There's an infamous sutra in the first pada of Patanjali's text which describes our thoughts as either painful or painless (sutra 1.5). I feel most connected to this concept when I'm on vacation, where the bliss of one's arrival is swiftly replaced by the dread of going home. I hadn't really felt the pangs of leaving until Sunday, which is a testament to how much Paris holds my attention in the present moment. I'm so completely and utterly content that nothing exists beyond the splendors of my surroundings. The sights, the smells, the tastes...they cast their spell on me and I'm as bewitched as I was the very first time I discovered a croque madame made with goat cheese.

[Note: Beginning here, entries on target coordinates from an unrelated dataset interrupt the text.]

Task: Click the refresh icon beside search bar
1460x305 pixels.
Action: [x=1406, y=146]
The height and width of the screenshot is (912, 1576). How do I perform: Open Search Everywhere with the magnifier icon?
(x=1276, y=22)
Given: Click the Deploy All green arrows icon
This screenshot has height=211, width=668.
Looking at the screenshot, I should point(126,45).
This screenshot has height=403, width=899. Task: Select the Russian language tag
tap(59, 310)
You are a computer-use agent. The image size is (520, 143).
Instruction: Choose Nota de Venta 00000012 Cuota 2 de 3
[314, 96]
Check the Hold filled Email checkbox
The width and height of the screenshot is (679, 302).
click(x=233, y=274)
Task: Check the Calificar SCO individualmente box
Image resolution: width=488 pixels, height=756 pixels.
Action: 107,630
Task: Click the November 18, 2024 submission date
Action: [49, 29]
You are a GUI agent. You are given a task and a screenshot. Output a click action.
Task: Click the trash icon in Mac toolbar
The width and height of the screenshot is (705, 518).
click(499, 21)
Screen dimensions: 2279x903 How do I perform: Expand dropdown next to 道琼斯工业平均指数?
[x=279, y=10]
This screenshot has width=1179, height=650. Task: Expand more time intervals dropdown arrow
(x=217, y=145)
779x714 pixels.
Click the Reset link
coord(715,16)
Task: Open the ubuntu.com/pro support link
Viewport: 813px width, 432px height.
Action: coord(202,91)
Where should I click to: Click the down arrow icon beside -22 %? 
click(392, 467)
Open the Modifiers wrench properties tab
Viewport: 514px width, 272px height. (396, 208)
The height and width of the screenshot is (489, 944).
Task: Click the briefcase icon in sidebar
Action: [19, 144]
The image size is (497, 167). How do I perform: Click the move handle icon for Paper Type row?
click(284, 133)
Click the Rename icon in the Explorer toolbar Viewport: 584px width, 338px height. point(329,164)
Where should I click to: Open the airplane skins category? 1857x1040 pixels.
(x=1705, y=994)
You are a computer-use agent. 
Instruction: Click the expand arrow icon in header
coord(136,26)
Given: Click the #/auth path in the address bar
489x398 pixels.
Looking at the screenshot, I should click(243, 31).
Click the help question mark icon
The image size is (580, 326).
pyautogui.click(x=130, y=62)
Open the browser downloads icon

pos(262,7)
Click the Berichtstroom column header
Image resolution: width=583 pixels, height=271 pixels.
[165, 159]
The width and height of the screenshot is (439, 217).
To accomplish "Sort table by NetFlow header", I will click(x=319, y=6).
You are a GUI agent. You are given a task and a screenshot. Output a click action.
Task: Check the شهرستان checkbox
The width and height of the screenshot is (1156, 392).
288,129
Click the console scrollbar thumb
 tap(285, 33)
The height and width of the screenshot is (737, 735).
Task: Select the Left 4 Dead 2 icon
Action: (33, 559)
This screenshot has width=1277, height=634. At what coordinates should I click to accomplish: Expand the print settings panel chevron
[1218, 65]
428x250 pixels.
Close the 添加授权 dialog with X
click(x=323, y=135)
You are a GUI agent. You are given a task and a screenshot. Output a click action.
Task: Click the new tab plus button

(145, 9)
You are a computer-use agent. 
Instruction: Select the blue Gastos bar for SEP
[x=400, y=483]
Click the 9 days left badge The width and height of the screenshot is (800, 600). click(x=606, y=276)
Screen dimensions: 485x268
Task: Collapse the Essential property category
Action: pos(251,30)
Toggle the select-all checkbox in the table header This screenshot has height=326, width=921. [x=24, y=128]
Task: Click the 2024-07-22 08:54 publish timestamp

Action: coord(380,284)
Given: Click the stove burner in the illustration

I can document my trip with sutras the way some might illustrate with postcards. Carrie Owerko discussed sutra 3.1 in a teachers' workshop earlier this week. "Dharana (concentration) is the binding of the mind to one place, object or idea." It's no wonder, given this idea, that I felt so clear, bright and still over those four incredible days. Granted, I was on vacation, so there were no bills (foreign currency to me is like Monopoly money), no responsibilities and no stress. It's a bit like fantasy land, and yet, nothing feels more real to me than being at home in a place and with people who reflect my true image back to a heart that sometimes feels lost. "The seen exists only for the sake of the Seer" (sutra 2.21).
So, how to spend our last day? At the flea market, of course! This time we perused the goods at Marché Vernaison Saint-Ouen de Clignancourt. The prices are more expensive than those at Porte de Vanves, mainly because vendors rent stalls instead of occupying a piece of sidewalk, but you can find great deals on amazing french housewares like linens, china, and classic french bric-a-brac (think big espresso bowls and red-striped dish towels). Billy tells anyone who'll listen about the time I spent two hours pouring over stacks of antique linen sheets in stall 141 only to have the owner remind me "vous pouvez revenir madame". Oh, and I certainly did. I outfitted every bed in our apartment with vintage monogrammed sheets (some might see this as a strange and troubling issue but let's be honest, you're now secretly hoping to score an invite to sleepover). This trip was equally as successful. I shopped victoriously, scoring a tiny silver tray and some serviettes de visages (lintless towels made especially for the face).
Our next stop was a tour through Le Marais, one of the only neighborhoods open on a Sunday. It's the Soho of Paris, only more french (obviously) as evident in the quaint gardens, medieval stone buildings and chic boutiques. I happened upon a great clothing store named Claudie Pierlot where I bought a beautiful navy blue silk dress (those perfect dresses only arrive when you're not looking). A park bench in Place des Vosges provided the perfect place to rest my legs. The hours passed by as we wandered hand-in-hand on this quintessential Parisian Sunday. A late lunch of moules frites hit the spot and signaled our eventual return to Hôtel Verneuil.
Our evening unfolded at Deux Magots for wine and dinner (salade de fromage). We sat outside and soaked in the crisp night air and the buzz of Boulevard Saint Germain. I felt bold in a bright orange dress and stop-you-in-the-street-"I love your shoes" stilettos. It was exactly how I dreamt our last night would be. I wanted to take a piece of this amazing place home with me, but then I remembered that home is where the heart is and I smiled with delight.
"By contentment, supreme joy is gained" (sutra 2.42).